▽

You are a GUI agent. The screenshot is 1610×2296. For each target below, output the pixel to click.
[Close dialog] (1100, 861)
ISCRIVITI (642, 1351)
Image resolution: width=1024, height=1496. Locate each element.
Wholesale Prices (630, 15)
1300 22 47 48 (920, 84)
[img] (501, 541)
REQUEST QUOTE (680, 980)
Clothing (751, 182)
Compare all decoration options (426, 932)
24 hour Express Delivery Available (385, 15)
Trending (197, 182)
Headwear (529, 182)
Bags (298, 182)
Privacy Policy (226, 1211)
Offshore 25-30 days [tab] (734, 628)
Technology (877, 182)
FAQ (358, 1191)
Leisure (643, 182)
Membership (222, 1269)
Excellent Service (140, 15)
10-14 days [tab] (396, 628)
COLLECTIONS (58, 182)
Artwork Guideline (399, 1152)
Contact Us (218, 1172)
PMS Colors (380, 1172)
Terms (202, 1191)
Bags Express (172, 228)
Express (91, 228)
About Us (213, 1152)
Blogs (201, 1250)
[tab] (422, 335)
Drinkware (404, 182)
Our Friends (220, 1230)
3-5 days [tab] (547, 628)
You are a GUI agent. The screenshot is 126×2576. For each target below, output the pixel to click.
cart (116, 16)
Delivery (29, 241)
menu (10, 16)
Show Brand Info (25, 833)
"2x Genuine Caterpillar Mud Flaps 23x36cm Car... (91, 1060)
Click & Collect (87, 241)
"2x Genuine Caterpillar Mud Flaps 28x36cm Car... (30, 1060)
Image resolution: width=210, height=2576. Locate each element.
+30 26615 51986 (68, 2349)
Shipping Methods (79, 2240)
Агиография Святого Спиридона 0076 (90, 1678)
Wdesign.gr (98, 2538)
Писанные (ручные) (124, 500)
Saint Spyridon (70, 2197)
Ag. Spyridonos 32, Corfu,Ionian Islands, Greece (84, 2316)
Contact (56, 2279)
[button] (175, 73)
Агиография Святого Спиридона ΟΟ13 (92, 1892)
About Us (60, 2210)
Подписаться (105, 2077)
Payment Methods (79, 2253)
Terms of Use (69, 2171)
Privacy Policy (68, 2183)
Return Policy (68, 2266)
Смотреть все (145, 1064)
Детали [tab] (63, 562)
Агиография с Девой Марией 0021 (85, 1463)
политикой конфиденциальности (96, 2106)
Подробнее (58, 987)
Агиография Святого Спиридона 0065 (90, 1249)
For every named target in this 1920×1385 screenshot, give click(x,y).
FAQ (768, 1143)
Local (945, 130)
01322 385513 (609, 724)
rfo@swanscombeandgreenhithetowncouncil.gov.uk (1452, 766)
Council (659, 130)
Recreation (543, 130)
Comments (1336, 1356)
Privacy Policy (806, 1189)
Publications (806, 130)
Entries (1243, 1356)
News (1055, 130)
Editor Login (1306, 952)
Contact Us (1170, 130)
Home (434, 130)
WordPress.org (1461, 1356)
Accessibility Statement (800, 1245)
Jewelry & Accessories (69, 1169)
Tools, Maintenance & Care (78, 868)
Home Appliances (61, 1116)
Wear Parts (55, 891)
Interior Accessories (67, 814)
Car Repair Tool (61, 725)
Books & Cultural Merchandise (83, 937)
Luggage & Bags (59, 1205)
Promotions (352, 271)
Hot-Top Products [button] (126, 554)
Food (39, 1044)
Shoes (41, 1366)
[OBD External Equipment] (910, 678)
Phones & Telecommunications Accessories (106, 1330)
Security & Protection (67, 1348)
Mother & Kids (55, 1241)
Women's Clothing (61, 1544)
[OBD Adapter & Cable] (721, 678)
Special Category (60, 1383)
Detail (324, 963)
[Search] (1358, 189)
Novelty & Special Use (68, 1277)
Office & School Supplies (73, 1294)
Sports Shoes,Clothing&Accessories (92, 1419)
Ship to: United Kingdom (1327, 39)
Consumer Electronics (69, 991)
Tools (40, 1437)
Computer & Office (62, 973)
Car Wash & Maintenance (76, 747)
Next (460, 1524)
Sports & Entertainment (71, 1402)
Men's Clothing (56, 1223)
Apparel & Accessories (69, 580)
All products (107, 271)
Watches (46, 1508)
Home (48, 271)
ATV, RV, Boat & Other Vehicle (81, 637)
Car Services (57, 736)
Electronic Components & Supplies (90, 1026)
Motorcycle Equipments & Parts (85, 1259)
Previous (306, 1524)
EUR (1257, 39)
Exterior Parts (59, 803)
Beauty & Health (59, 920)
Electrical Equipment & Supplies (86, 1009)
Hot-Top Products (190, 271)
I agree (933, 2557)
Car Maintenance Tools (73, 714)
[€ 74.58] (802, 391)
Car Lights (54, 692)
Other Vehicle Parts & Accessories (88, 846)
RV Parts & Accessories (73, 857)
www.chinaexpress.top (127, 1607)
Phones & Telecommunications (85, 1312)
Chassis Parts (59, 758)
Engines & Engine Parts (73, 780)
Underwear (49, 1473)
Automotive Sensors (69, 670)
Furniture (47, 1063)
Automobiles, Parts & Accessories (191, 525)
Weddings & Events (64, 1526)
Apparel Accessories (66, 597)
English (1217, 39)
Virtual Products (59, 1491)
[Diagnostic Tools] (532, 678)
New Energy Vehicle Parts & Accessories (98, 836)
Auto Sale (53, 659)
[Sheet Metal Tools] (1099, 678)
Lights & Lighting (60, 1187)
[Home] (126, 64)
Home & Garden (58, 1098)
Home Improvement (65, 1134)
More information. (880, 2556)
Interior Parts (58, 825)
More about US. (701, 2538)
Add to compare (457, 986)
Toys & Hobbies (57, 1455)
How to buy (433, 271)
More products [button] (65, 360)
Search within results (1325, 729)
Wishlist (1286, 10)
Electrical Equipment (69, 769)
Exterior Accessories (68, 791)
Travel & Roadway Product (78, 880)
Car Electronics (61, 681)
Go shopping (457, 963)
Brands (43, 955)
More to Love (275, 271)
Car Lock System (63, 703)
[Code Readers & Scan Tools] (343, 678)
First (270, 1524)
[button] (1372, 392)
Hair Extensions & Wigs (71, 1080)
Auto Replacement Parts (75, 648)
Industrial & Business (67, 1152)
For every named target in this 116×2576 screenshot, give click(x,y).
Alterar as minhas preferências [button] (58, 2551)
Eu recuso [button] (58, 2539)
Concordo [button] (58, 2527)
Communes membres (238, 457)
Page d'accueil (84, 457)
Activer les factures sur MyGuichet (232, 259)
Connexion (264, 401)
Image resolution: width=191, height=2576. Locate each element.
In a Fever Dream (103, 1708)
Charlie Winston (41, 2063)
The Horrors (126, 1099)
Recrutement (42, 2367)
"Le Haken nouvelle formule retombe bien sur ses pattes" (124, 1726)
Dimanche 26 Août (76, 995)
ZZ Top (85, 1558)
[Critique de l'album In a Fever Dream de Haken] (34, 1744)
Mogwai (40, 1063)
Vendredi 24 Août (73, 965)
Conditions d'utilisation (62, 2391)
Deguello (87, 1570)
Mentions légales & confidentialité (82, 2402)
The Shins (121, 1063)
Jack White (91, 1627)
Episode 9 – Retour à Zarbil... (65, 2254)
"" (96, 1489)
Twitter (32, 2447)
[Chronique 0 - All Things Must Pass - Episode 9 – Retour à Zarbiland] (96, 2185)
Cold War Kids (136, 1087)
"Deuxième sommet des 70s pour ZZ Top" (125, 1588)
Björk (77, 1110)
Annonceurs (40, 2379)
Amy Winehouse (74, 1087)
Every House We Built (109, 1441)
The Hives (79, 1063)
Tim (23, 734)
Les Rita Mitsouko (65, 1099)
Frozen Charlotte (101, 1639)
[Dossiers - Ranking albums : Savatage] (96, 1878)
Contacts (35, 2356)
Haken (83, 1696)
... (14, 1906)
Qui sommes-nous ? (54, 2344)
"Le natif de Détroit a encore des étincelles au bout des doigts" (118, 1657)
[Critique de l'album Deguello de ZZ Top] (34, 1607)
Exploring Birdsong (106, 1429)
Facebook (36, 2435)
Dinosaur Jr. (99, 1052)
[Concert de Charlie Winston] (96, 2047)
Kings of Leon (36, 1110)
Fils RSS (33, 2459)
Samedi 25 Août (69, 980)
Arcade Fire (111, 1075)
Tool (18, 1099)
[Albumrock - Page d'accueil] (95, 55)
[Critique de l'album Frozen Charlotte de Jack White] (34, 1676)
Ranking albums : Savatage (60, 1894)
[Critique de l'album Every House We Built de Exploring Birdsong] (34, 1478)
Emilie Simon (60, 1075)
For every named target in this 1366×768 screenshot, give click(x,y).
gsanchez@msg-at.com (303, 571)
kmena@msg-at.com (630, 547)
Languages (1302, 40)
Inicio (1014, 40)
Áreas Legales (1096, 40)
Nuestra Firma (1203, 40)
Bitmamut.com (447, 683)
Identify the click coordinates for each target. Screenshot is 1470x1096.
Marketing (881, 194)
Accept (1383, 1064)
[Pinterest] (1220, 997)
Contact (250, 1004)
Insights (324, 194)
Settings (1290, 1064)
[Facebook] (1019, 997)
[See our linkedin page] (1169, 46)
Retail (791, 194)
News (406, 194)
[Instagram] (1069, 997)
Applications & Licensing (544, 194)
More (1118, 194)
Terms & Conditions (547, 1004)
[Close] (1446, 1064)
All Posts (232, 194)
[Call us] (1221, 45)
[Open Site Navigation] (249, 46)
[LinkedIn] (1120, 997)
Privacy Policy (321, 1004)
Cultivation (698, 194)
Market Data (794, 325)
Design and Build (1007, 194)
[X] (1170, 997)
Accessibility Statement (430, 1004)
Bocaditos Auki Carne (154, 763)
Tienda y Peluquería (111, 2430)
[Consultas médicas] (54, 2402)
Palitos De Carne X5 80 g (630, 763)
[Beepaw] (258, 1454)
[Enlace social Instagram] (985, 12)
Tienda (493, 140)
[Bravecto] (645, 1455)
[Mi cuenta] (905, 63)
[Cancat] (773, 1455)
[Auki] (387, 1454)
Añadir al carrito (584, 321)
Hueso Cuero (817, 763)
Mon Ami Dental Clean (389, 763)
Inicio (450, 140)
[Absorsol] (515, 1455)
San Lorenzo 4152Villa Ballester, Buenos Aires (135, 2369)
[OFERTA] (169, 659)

△

(TASK OBJECTIVE) Starting with the first line of the listing, output each line exactly until you have included the one containing "Headwear (529, 182)".

(SOLVED EXERCISE)
You are a GUI agent. The screenshot is 1610×2296. For each target below, output the pixel to click.
[Close dialog] (1100, 861)
ISCRIVITI (642, 1351)
Image resolution: width=1024, height=1496. Locate each element.
Wholesale Prices (630, 15)
1300 22 47 48 (920, 84)
[img] (501, 541)
REQUEST QUOTE (680, 980)
Clothing (751, 182)
Compare all decoration options (426, 932)
24 hour Express Delivery Available (385, 15)
Trending (197, 182)
Headwear (529, 182)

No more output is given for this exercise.